Há poucas semanas eu e alguns colegas tivemos uma reunião com o Ministro da Segurança Social precisamente por causa do grave problema que se vive nos cuidados continuados. Umas das questões que referimos é o porquê destas atitudes de aumento de custos e congelação de preços há 6 anos e se os trabalhadores das IPSS não deveriam ganhar o mesmo que os funcionários públicos uma vez que prestam serviços públicos (além de estar sempre “debaixo da asa” do Estado sem terem grande autonomia de gestão). Respondeu que “os funcionários públicos ganham mal e deveriam ganhar mais e que as IPSS tudo querem do Estado e que não concorda que o Estado (MSS) financie creches” por exemplo. Posso não concordar com as opiniões do Ministro mas respeito. Aquilo que não gosto e me faz muita confusão é ver um Ministro a assumir uma posição numa reunião e depois publicamente afirmar o contrário, digno de uma verdadeira representação ao nível cinematográfico.
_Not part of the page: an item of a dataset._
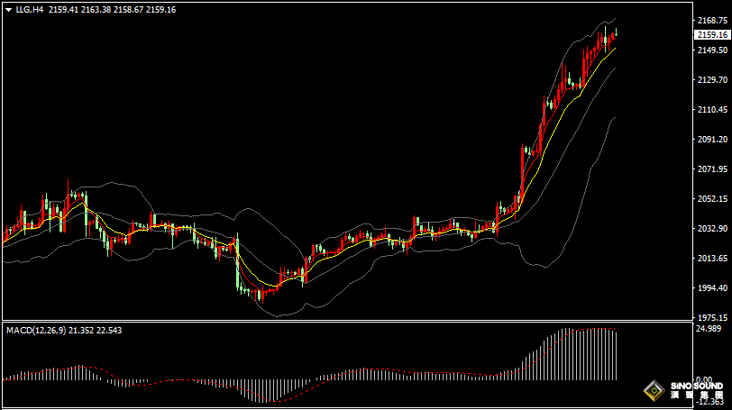Click the OHLC values in chart header
The image size is (732, 410).
coord(112,9)
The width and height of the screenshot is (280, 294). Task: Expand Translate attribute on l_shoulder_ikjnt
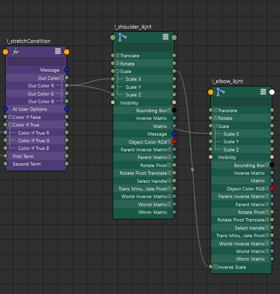pos(117,55)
O Governo, para dar benesses, bons salários e outras regalias aos funcionários públicos – gastando assim muito dinheiro do orçamento do Estado (de todos nós), poupa bastante com o esmagamento financeiro que causa às IPSS e seus trabalhadores condenando-os a receber salários miseráveis toda a vida. A 1 de Maio passado assistiu-se a um bom exemplo do que referi – trabalhadores de uma Santa Casa da Misericórdia a protestar com salários em atraso e ao mesmo tempo os jornais a anunciarem aumentos de mais de 400€ para alguns funcionários públicos. O que é mais estranho nisto tudo é, perante isto, por que razão os representantes das IPSS assinam estes acordos que sabem ser lesivos para as entidades que representam? Se fosse eu recusar-me-ia e explicaria em detalhe à opinião pública o porquê (que gostaria de fazer neste artigo mas não é possível por ser demasiado extenso).

É lamentável viver num país que é governado em função dos funcionários públicos (que por serem muitos representam bastantes votos). Conheço alguns que se dedicam e trabalham imenso. Mas a maioria deles ganham demais, pouco ou mesmo nada trabalham e só complicam a vida das empresas em Portugal – paralisando assim a economia. São eles, a par dos maus políticos, os grandes entraves ao crescimento económico do país e que se reflecte nas más condições de vida de toda a sociedade (ironia das coisas, inclusive prejudicam-se a eles próprios).